Speaking of bailout graphics, try this more colorful one from Pro Publica–a
bubble-chart of post-1970 bailouts, adjusted for 2008 dollars (though not as a percentage of GDP!).
A tangential topic for discussion: What do you all think of the argument that percent-of-GDP is the
real way one should ponder stuff like the size of various government programs, or defense spending, or the whole state apparatus itself? I've always thought it extremely helpful for personal context (thanks again, domoarrigato!), and extremely dangerous for the purposes of deciding how to spend.
Here's why: The biggest chunk of GDP, and certainly the most dynamic, is the stuff produced by the private sector. Pegging a public-sector program to a private-sector number basically rewards inefficient non-innovators with the innovators' gains. Put another way, if it cost 4 shekels a year to adequately defend a country with a 100-shekel economy (let's say that 77 of those 100 shekels were produced by the private sector), why on earth should we increase the defense budget to 8 shekels when (as inevitably happens) the profit-seeking privates double their money? I understand that labor and materials can become more expensive in a growing economy, thus adding costs to guvmint operations, but essentially this is about making the booming size of government look rational, just because the private sector is (or was) booming as well. Where am I wrong here?

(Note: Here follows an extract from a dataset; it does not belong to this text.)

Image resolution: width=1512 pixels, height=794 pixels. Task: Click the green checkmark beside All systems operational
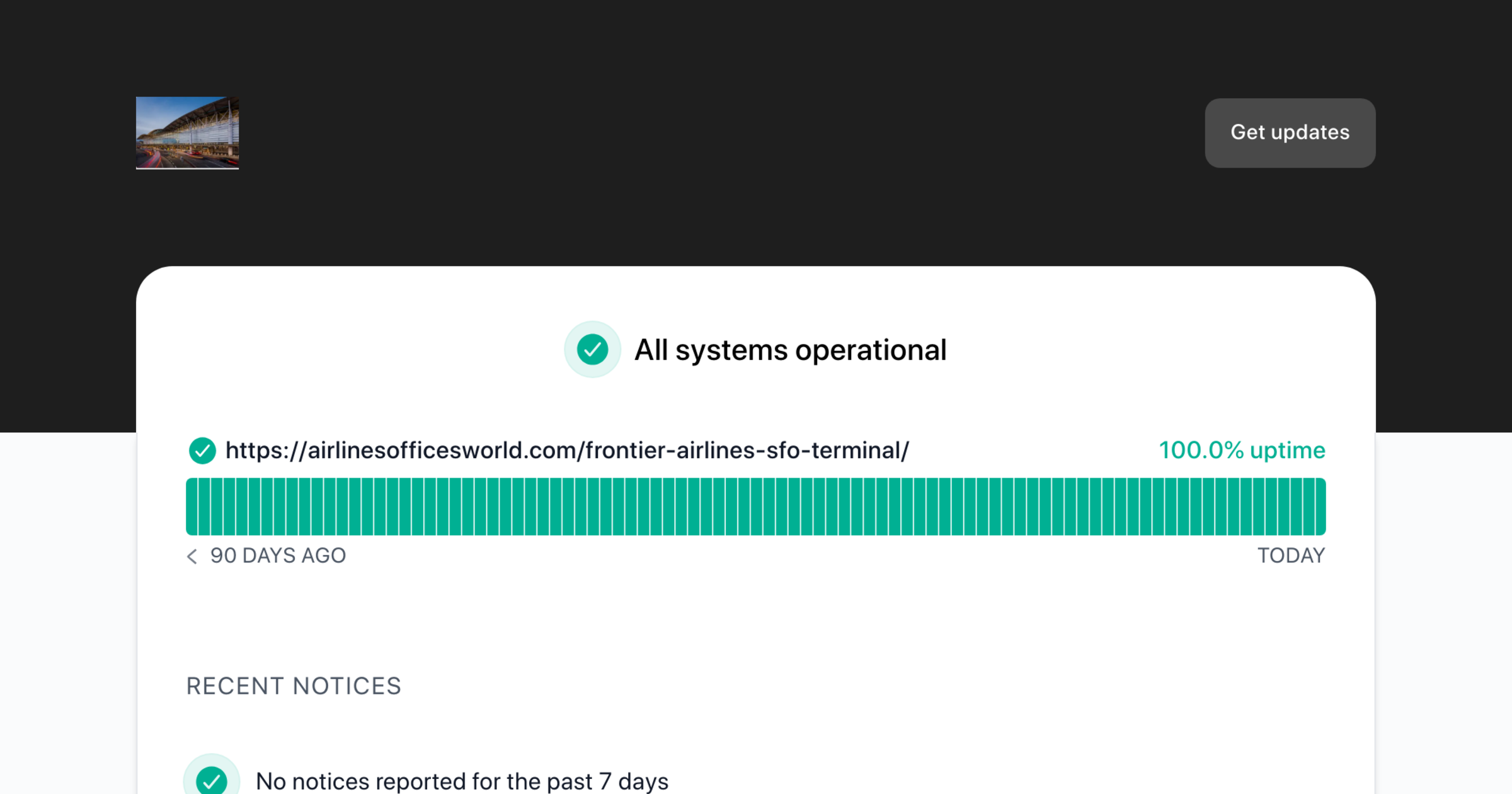pos(592,349)
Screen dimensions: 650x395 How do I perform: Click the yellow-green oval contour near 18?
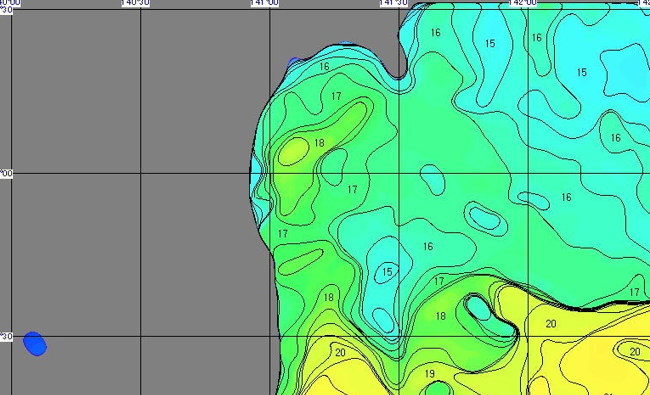[293, 151]
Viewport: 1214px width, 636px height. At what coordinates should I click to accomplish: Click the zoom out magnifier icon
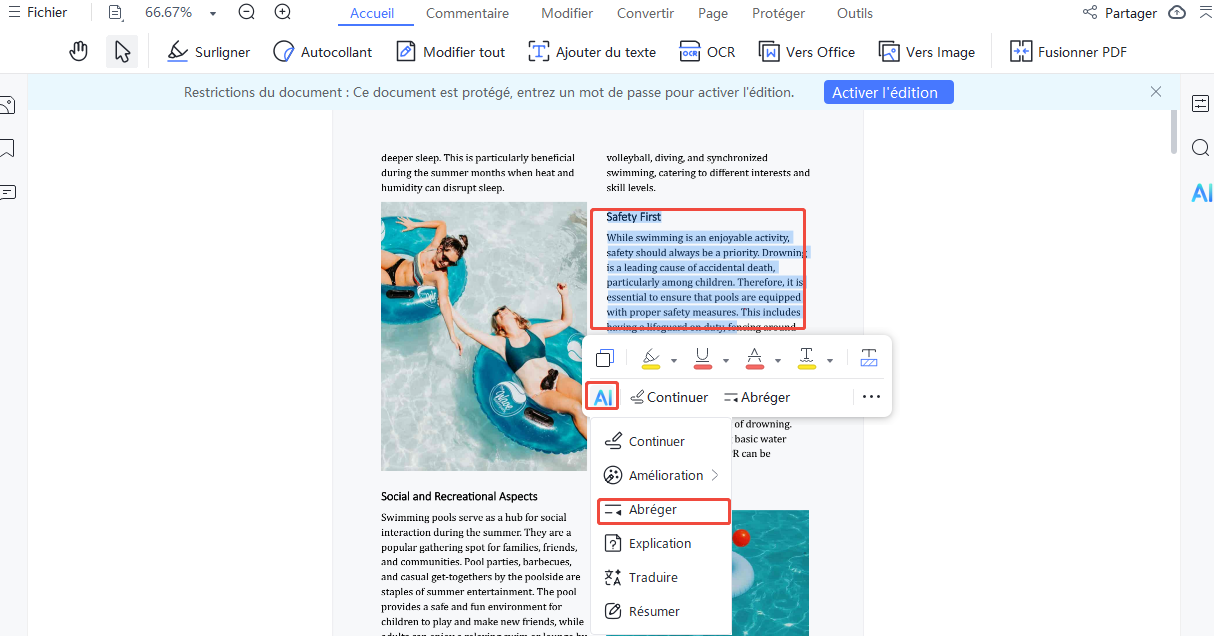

Team America | December 23, 2008, 3:47pm | #
@Matt Welch
Defense spending is a problem of game theory, because if no country spent money on weapons, there would be no need for a defense budget at all, which is the pareto-optimal strategy.
So, why is there a defense budget, at all?
The first reason is that if no other country has weapons, it is rational for your country to invest in weapons and undertake raids.
So, the above optimum is a strategic saddle-point for all involved players (i.e. it is unstable, because you'll 'slide' off).
Therefore your assumption that the cost of defending a country is constant is not applicable.
But there is a second reason: countries themselves are made up of entities with opposing strategies.
In the same way a physician doesn't want to cure his patients, but doesn't want to kill them either (who'd pay him?), a rational soldier loves enemies, but doesn't want to fight.
So, in is natural for any soldier to be in collusion with the enemy soldier: no peace, but no fighting, either!
Now, one way for two rational countries to get rid of their parasitic military, is to start a war, and to make sure that no side achieves an advantage.
The reason why this isn't happening, is that countries (i.e. tribes of primates) are simply not rational.
In fact, a significant majority of humans believes that winning a war is an objective and that casualties are to be avoided.